Aziraphale fit un léger bruit de doute, emmêlé à Rampa d'une façon qu'il trouva très suffisante. Il lui chanta aussi toute sa gratitude pour son aveu, ce qui l'empêcha de râler. C'est moi qui devrait te remercier, pensa Rampa.Tu m'as toujours tellement donné. Il ne le dit à voix haute pas mais ils étaient répandu si profondément l'un dans l'autre que Aziraphale l'entendit.

Son chant se fit encore plus doux et encore plus tendre.

Ils restèrent longuement ainsi, se mêlant encore pendant de longues heures, jusqu'à ce qu'ils n'ignorent plus rien que ce que l'autre ressentait.
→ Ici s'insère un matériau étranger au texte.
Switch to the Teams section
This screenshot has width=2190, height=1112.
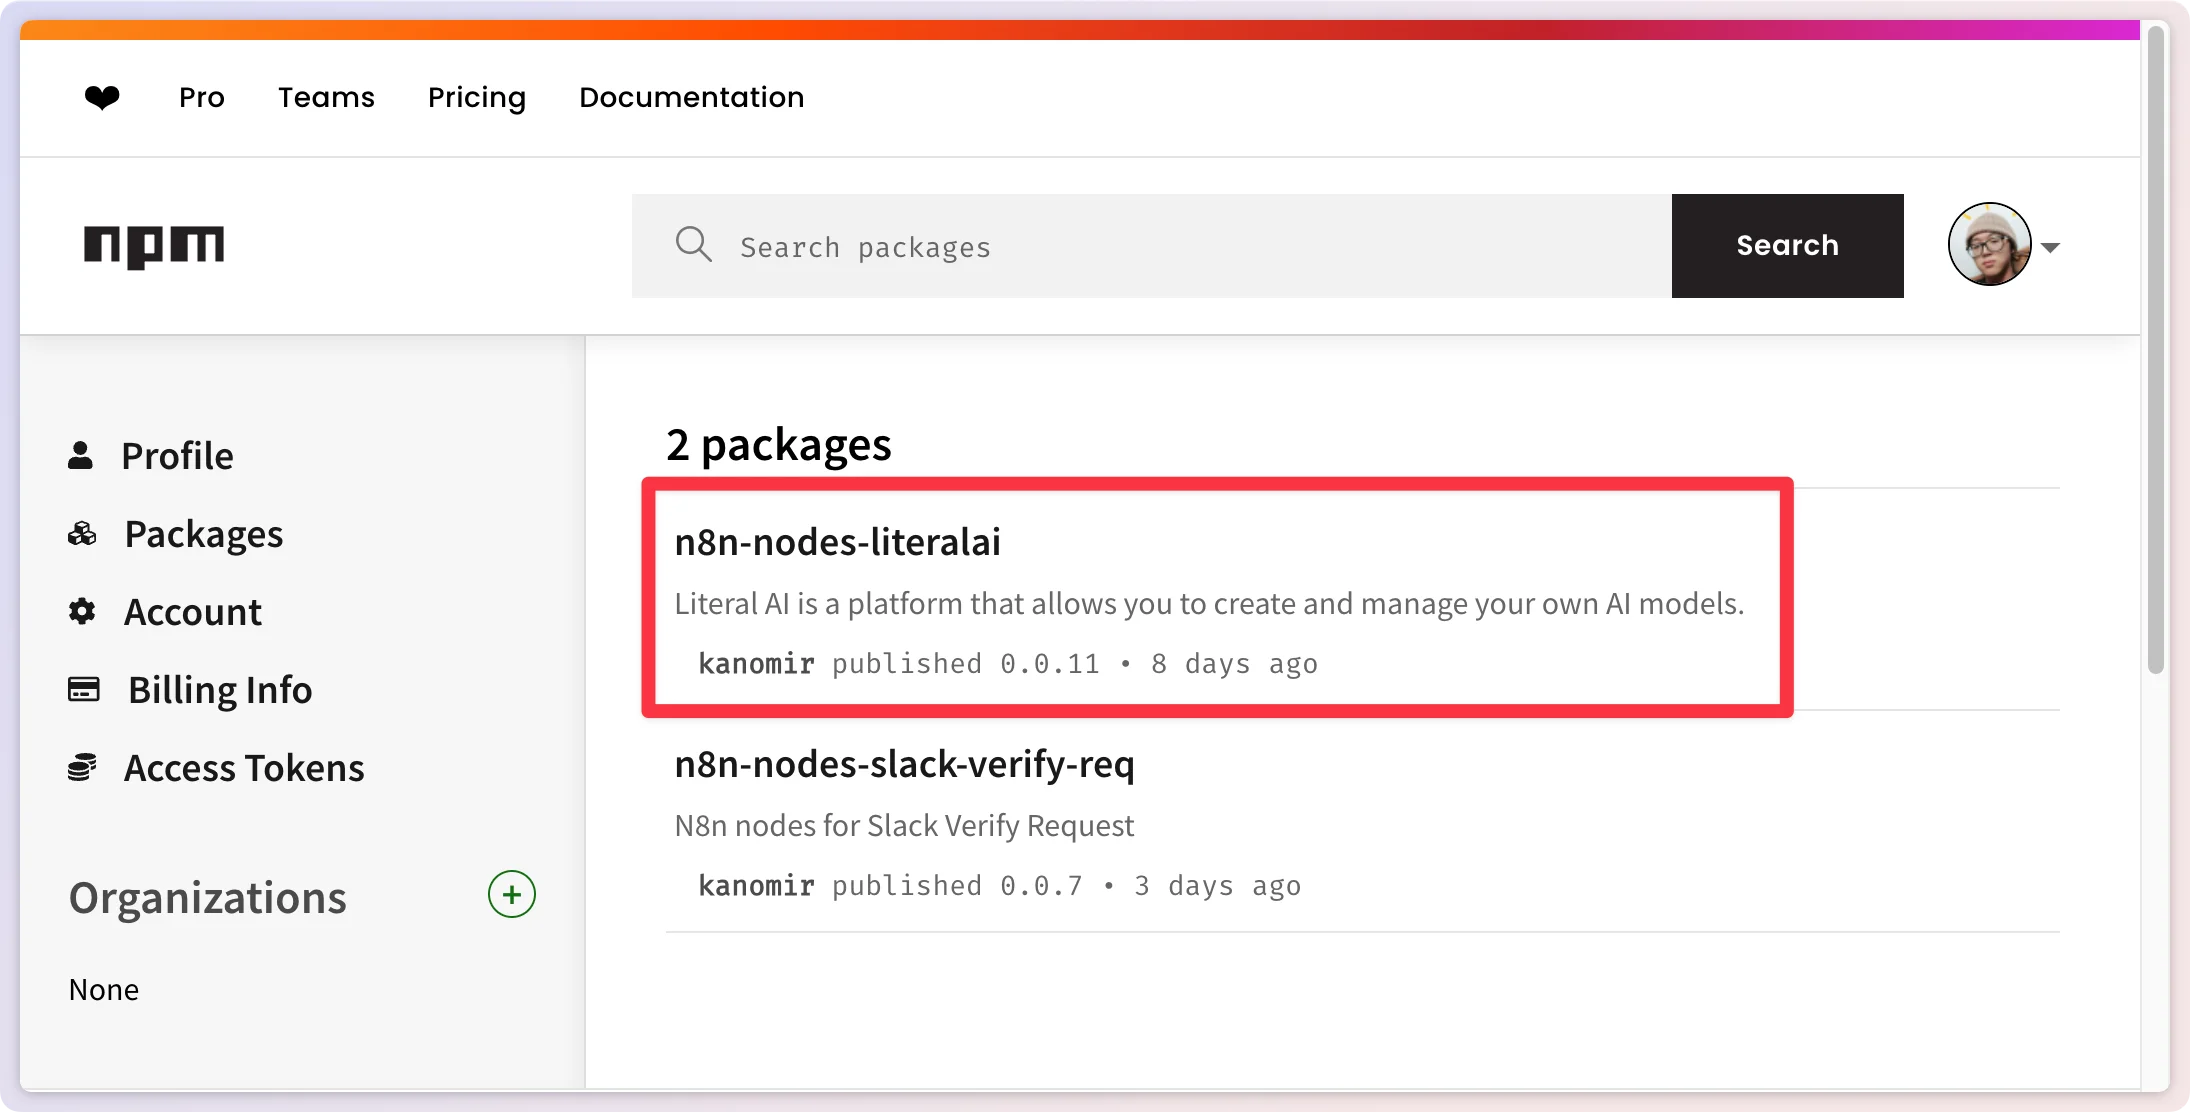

C'était plus intime que s'ils avaient fait l'amour dans tous les sens pendant des siècles et Rampa trouva très drôle qu'ils fassent ça avant même de s'être seulement embrassés. Aziraphale rit, sans pouvoir tout de même s'empêcher de lui rappeler que c'était une façon humaine de se montrer son amour et qu'eux n'en avaient pas besoin.

- Oui, mais c'est très agréable et... Je me suis toujours demandé quel goût tu avais.

Il eut un instant de silence pensif, puis l'ange les sépara délicatement mais aussi vite qu'il lui était possible de faire. Il les réintégra ensuite dans leurs corps respectifs avec un empressement que le démon jugea très flatteur. Et absolument adorable, ce qu'il n'avouera jamais.

Il y avait un délai de quelques minutes avant que leurs essences ne s'habitue aux limites humaines de leurs corporations. Un moment pas forcément très agréable où ils devaient se tordre dans tous les sens pour investir chaque minuscule espace disponible.

Rampa ouvrit les yeux, pour les refermer aussitôt, blessé par la lumière douce de l'aurore filtrée par les rideaux. Sa vue humaine était bien meilleure que celle de son essence et son esprit avait du mal à se souvenir qu'il n'avait pas besoin de forcer dessus pour y voir clairement. Mais il n'avait pas envie d'attendre. Il avait déjà tellement attendu. Il se leva maladroitement et parvint à faire les quatre enjambées qui le séparaient d'Aziraphale. Il trébucha à cause du poids de ses propres pieds et tomba en avant avec un juron. Il s'écrasa contre lui, le visage sur son ventre doux. Mais il se sentit glisser et il referma ses bras autour de la taille pour l'entrainer avec lui par terre. Aziraphale n'eut que le temps de claquer des doigts pour recouvrir le sol de coussins confortables. Ils y tombèrent ensemble. Rampa poussa sur ses bras pour se traîner sur Aziraphale qui ronchonnait en le traitant de démon impatient. Une fois à la bonne hauteur, il tendit le cou pour embrasser la bouche souriante de l'ange.

Qui, finalement, trouva que c'était aussi très bien.


Beaucoup de baisers plus tard, ils étaient toujours allongés par terre. Aziraphale avait fait basculer Rampa sur le côté pour pouvoir le prendre dans ses bras et poser son menton sur ses cheveux. Le démon finit par briser le silence confortable. Il ne se déclara pas une nouvelle fois avec des mots tendres et des formules compliquées. Ce n'était pas son genre. Mais il dit autre chose qui fit tout aussi plaisir à Aziraphale en jouant distraitement avec les boutons de son gilet.

- T'avais raison. Ça en valait la peine.

Cette fois, ce fut l'ange qui se jeta sur lui pour l'embrasser.